-- REQUIRED WORK --
Starting at the line that contains "Viewport: 1204px width, 983px height.", write out each line through the end of the data below, exactly as it stands. Skip any pictures.

-- SUPPLIED MATERIAL --
Segment Open
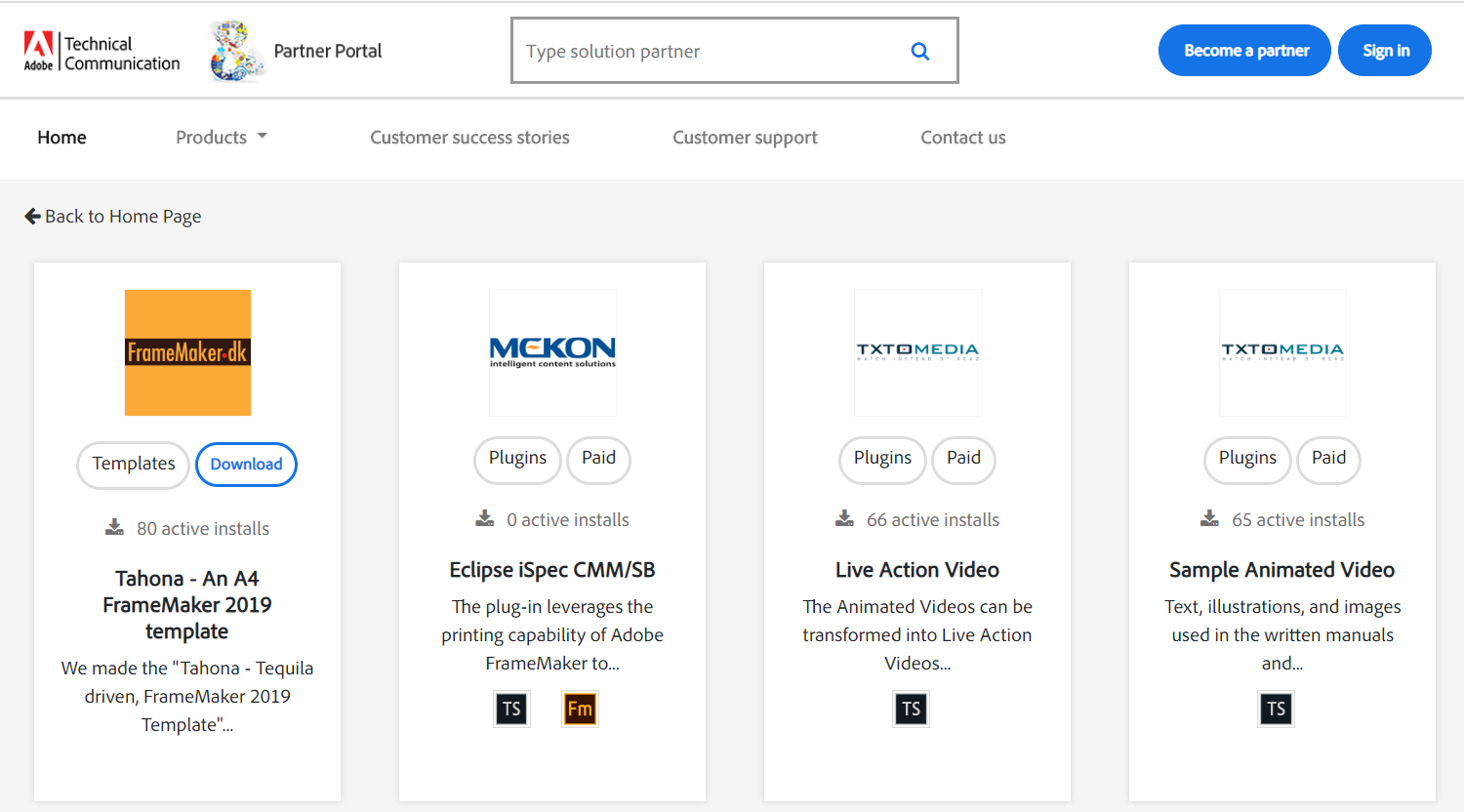Image resolution: width=1464 pixels, height=812 pixels.
Task: Click the TS icon under Live Action Video
Action: (x=911, y=709)
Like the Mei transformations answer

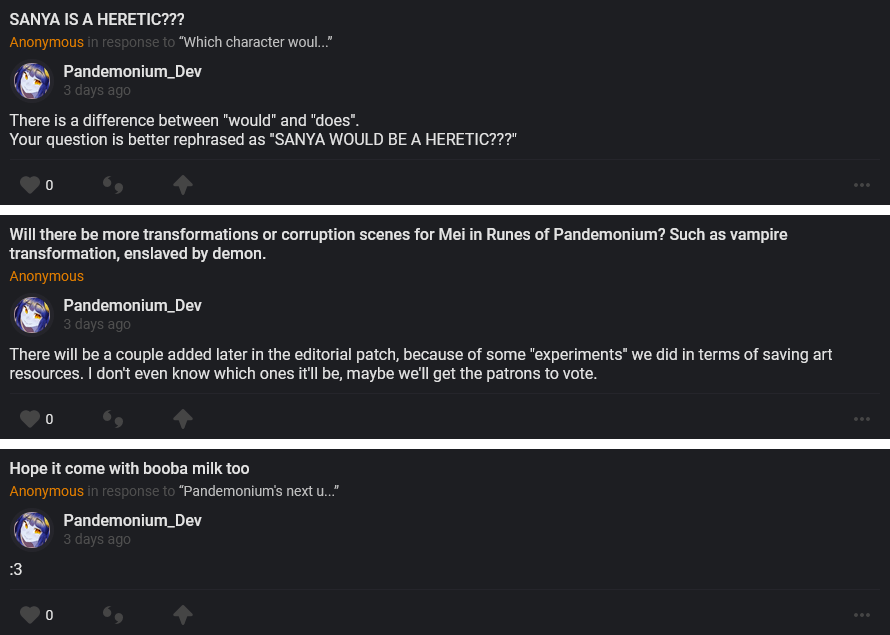pyautogui.click(x=30, y=419)
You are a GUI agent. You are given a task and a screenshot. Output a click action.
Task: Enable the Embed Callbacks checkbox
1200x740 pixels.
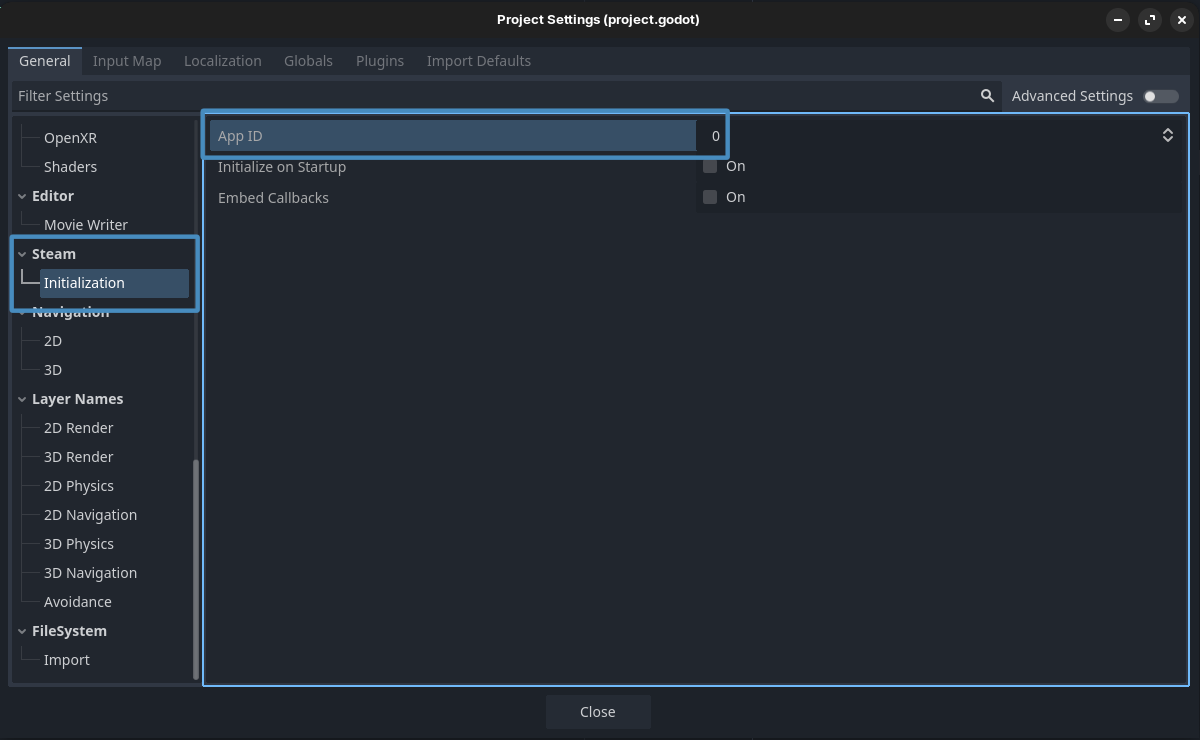click(x=710, y=197)
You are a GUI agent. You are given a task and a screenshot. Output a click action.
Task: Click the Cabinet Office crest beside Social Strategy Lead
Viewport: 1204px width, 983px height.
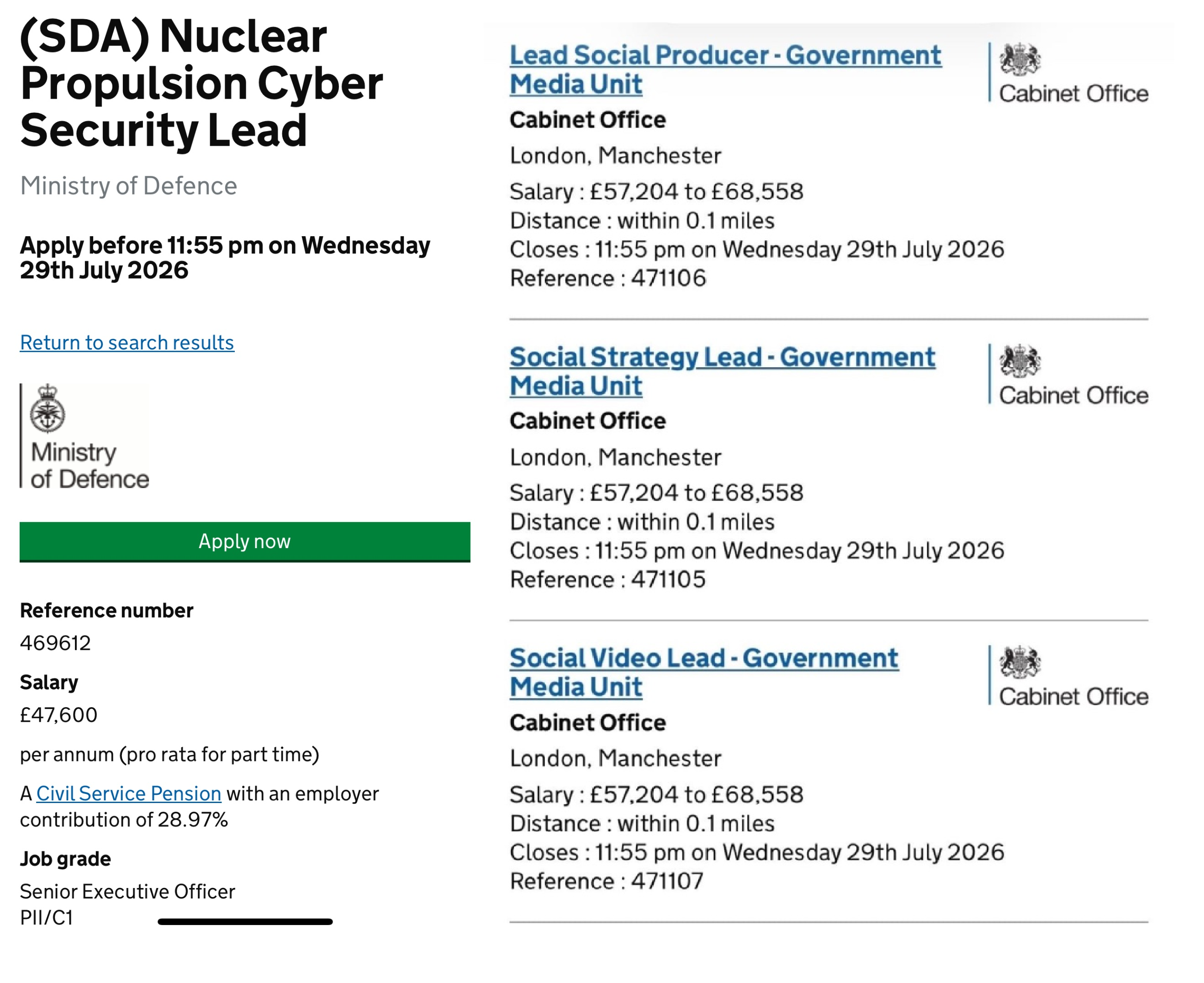(x=1069, y=374)
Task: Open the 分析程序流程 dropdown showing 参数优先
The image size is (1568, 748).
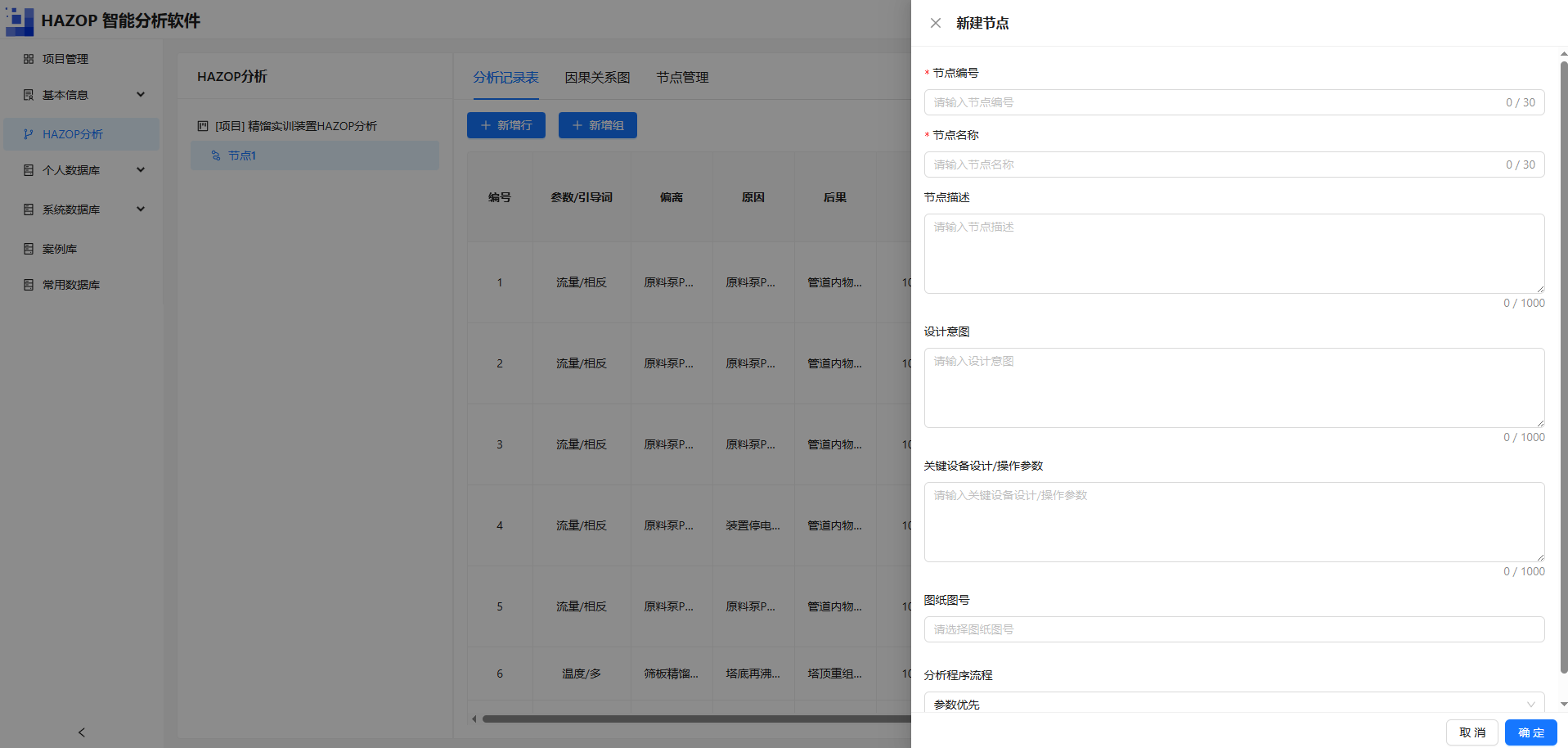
Segment Closed
-- PROBLEM SOLUTION --
Viewport: 1204px width, 983px height.
(x=1069, y=374)
Task: Open the 分析程序流程 dropdown showing 参数优先
The image size is (1568, 748).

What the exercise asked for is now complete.